Opher Yom-Tov, chief design officer at ANZ, believes design can be a powerful tool for business growth. He is particularly focused on human centred design, which emphasises understanding the customer and putting them at the heart of the design process.
He says: “Design is about a lot more than just aesthetics, it is actually a way of solving problems.” Human centred design was refined in Silicon Valley in the 1970s, with early examples including the design of Apple’s first computer mouse. It borrows techniques from psychology, anthropology, product design and other fields to really understand what customers need.
Yom-Tov, who has worked with the likes of Apple and Nike during his career, has experienced first-hand the importance of meeting customer needs as part of the design process.
He says: “Many of the successful products were not necessarily the smartest engineered or the most beautiful solutions, but they effectively addressed specific customer needs.
“I have battle scars that have proved to me how critical an approach like human centred design is.” Companies are beginning to wake up to the many benefits design can bring.
Research by the UK’s Council of Design found that firms that used and valued design had significantly improved sales, profits, turnover and growth compared with those that did not.
In fact, every £100 a ‘design-alert’ company spent on design increased the company’s turnover by an average of £225. But while the benefit of human centred design may be obvious for physical products, such as a mobile phone, Yom-Tov says it also has an important role to play in services.
He explains: “ANZ has recognised that in order to be a leader in financial services, one of the most effective levers is compelling and meaningful propositions and experiences.
He adds that in order to create these experiences, the bank must uncover what customers actually need, and this is where human centred design comes in.
Yom-Tov explains that human centred design is essentially about three things: collaboration, empathy and experimentation. He says: “Collaboration involves having a cross-functional team with people who represent different aspects of the final product or experience, focusing on the problem.”
Empathy involves this team going out and spending time with the various stakeholders who will use the product, which, in the case of a financial product, includes banking staff, advisers and the end customer.
“We need to understand the world from their perspective and see how financial services fit into their life,” Yom-Tov says. The third aspect of human centred design involves experimentation.
“The notion of experimentation is that you will not get it right first time, so you need to develop a range of potential solutions and simulate (or prototype) them very cheaply, so your customers can give you feedback on which options resonate for them,” Yom-Tov says.
He points out that doing this before you invest heavily in a product or service helps to remove substantial risk. “In the world of banking, failure is not generally tolerated, but this notion of failing often on a small scale prevents you from failing on a very large scale,” he says.
Yom-Tov explains that his vision for ANZ is that all staff truly understand the value and impact design can have on the bank’s business and its customers, and, as a result, they apply a human centred design approach to everything they do.

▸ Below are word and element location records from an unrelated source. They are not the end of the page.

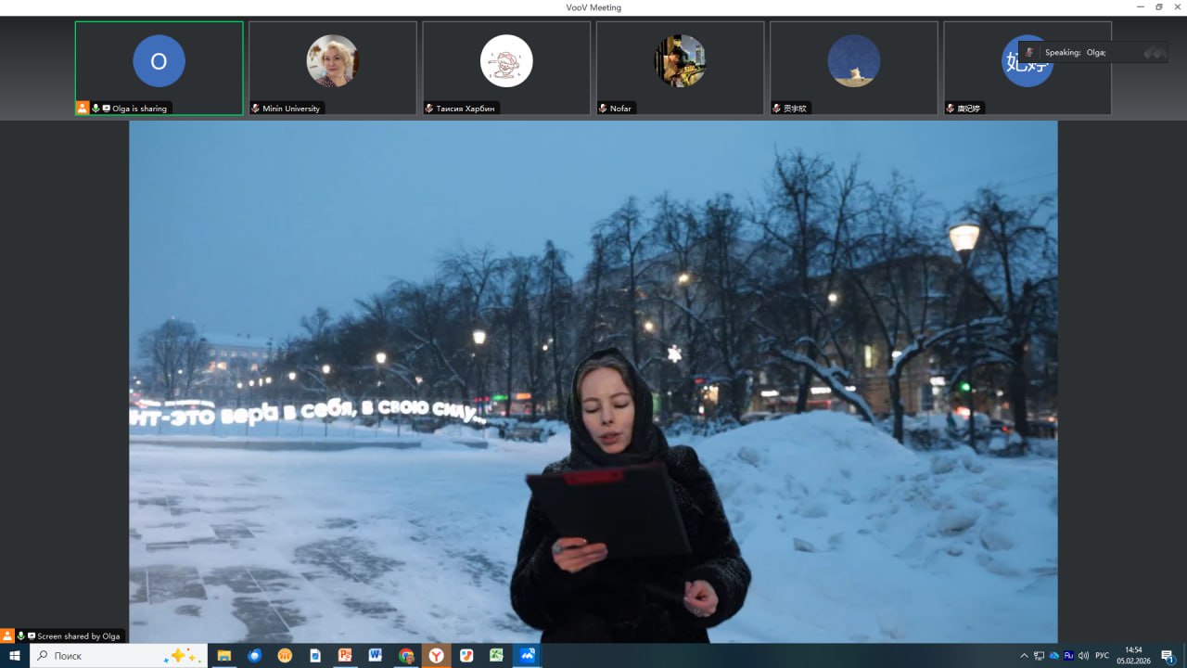Click the OneDrive cloud tray icon
Image resolution: width=1187 pixels, height=668 pixels.
(x=1054, y=655)
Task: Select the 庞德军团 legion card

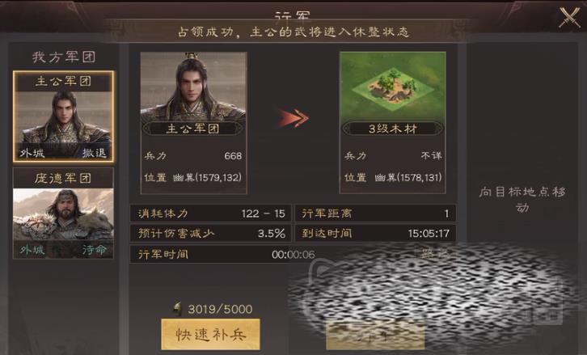Action: 63,213
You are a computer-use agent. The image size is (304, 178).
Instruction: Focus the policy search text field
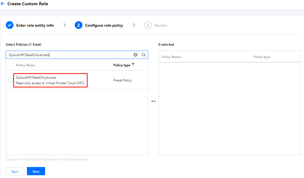click(69, 55)
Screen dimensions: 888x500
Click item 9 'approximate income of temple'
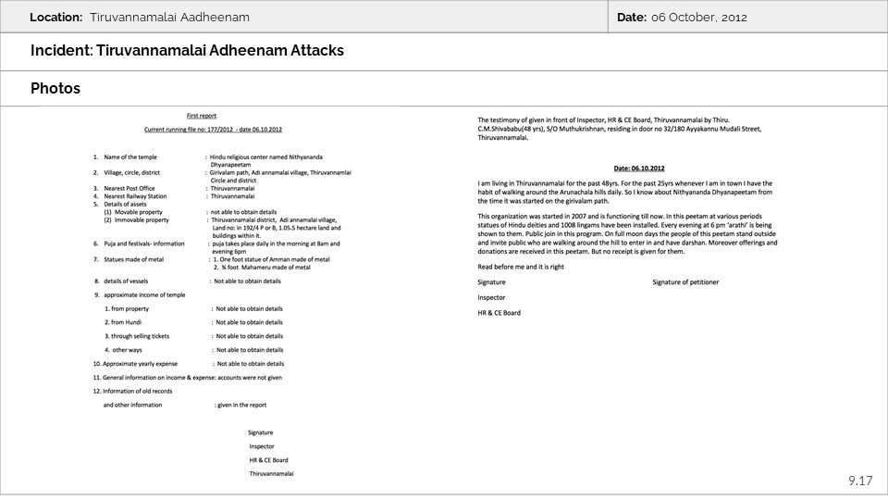[143, 294]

“Whether that is solving internal problems, like business processes that are slowing us down, or looking at ways to address new competitor threats, they should take a step back and approach it with this human centred design lens to craft better customer and staff experiences,” he says.
ANZ has already used human centred design for many things including customer application processes and completely rebuilding its banking app.
Yom-Tov says: “The process involved an incredible amount of time with customers and observing people using all manner of digital services to focus on what we needed to do to create the right mobile banking app.
“Ours is incredibly simple and straightforward. We have limited the features in it so that is very clear and resonates with customers’ daily routines.”
Another area in which human centred design has been applied is in home loans. “The home loan process, most of which is invisible to customers, is highly complex. We have been helping our teams to simplify our internal processes, to create a simpler experience for customers,” he says.
He concedes there will always be trade-offs when doing human centred design in a bank, with teams often encountering regulatory obstacles or constraints, but he says the trick is not to be daunted by these issues and to still come up with fantastic solutions for customers.
Yom-Tov says human centred design also often has a positive impact on staff. He has noticed that when people work in cross-functional teams and experiment with different ideas, they naturally bring more of their creativity to the workplace.
“I have worked with many people who have had an epiphany moment in their careers when they have found that human centred design has unlocked a lot more of their personal potential and made coming to work much more exciting and engaging.
“They feel like they are having a first-hand impact on the success of the company and the lives of their customers,” he says.